You guys are a bad influence. I've only had the 16x70 FMT-SX (new version, often called SX-2, $599 from Anacortes) for a few days, and my only nightime observing has been between clouds, but this is surely a nice bino.
Mechanically, it is perfect as far as I can tell. I see no collimation error, no difference between the two telescopes. Hinge and focussers are smooth and rather tight. With my 7x B&L Hastings triplet loupe (a fine little flat-field instrument worthy of a review, but I don't know of a hand magnifier forum!), I first measured the exit pupils both as 4.35 +/- 0.05mm. Next, using the adage "the exit pupil is an image of the objective", I placed a ruler across the objective, and the image of the exit pupil revealed a full 70mm of ruler. So this is really and truly a 16x70, close as I can measure. Down the barrels is black as night, a lovely sight. With the bino on a tripod, it is surprising how you can look from the front and see all the way through, just like there was nothing there, what's on the other side looks really little is all. Cosmetically, the objective coatings look as good as a Nikon SE, but the eyepiece coatings don't look quite to that level.
The first views were with a variety of cheap tripod, bino chair with deep seat and built-up armrests (between heartbeats this becomes perfectly steady for a fraction of a second), and boldly flat-footing it, which actually is fairly effective in daytime on a level.

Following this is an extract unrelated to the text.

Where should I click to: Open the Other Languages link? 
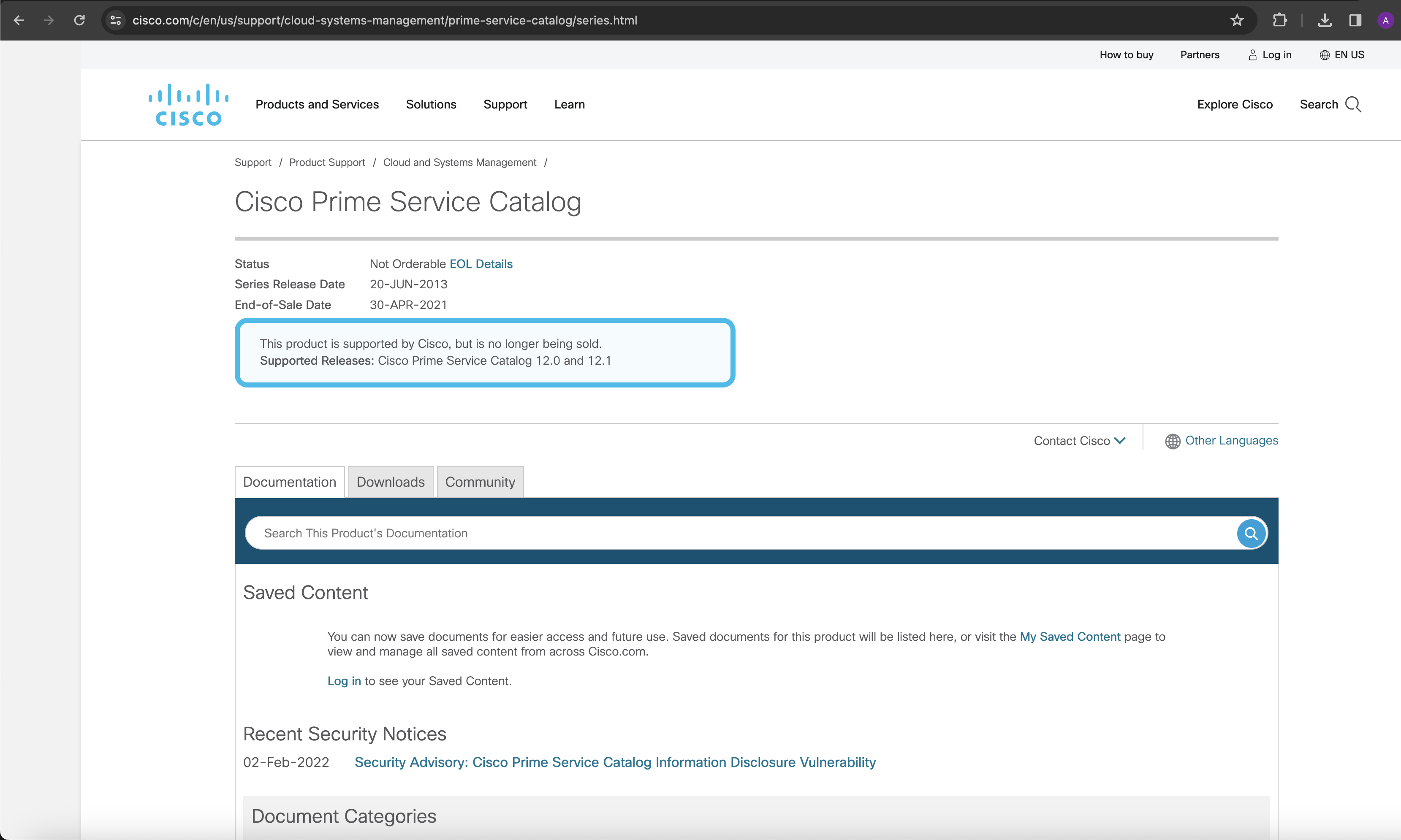[1231, 440]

Daytime views are awesome to me from the sheer magnification, and with reasonably good eye position I don't notice any lateral CA in the central 50% (by radius) in high-contrast. Outside that it's pretty bad. It doesn't have the utterly jaw-dropping contrast and sharpness of the 7x50, but I figure, we're pushing the limits here.
Sky views are quite thrilling. Bright stars don't look as neat as in the 10x50, but again, with twice the light and more magnification, I figure putting up with this is part of the cost of admission. Checking some doubles that give my 10x50 fits, I got bare separation on Mizar, good clear separation on Cor Caroli, and darned if Albireo didn't actually look gold and blue, wow! Beta Lyra was plumb easy. Venus looked a tad ugly, with color that I could vary with eye position but not get rid of. I could, to my amazement, just barely make out the separation between the disc and rings of Saturn, as discussed on this forum. Jupiter showed no flaring, possibly a hint of equatorial darkening, and a clear flattened shape, although the limb wasn't quite perfectly sharp. So, the 16x certainly isn't empty magnification, but this bino is a compromise tipped towards light-gathering and power, not pristeen perfection.
In the faint fuzzy realm where this bino should really be at its best, I didn't yet get looks at many of my favorites. M101 and M57 were easy as pie, which is pretty encouraging. Many of you know very well what a bino of this size and quality will do, and I thank you all for your many discussions which helped me choose it. The hard-to measure properties of eye relief, field of view, and edge sharpness have been examined by others here, and frankly I was too busy looking to care! I don't have the experience to judge it very critically, but in comparisions with other binos of the same series, it seems, not surprisingly, to be of the same quality, with differences explained simply by the difference in size and magnification. I'm looking forward to the new perspective of the sky that this power should give me.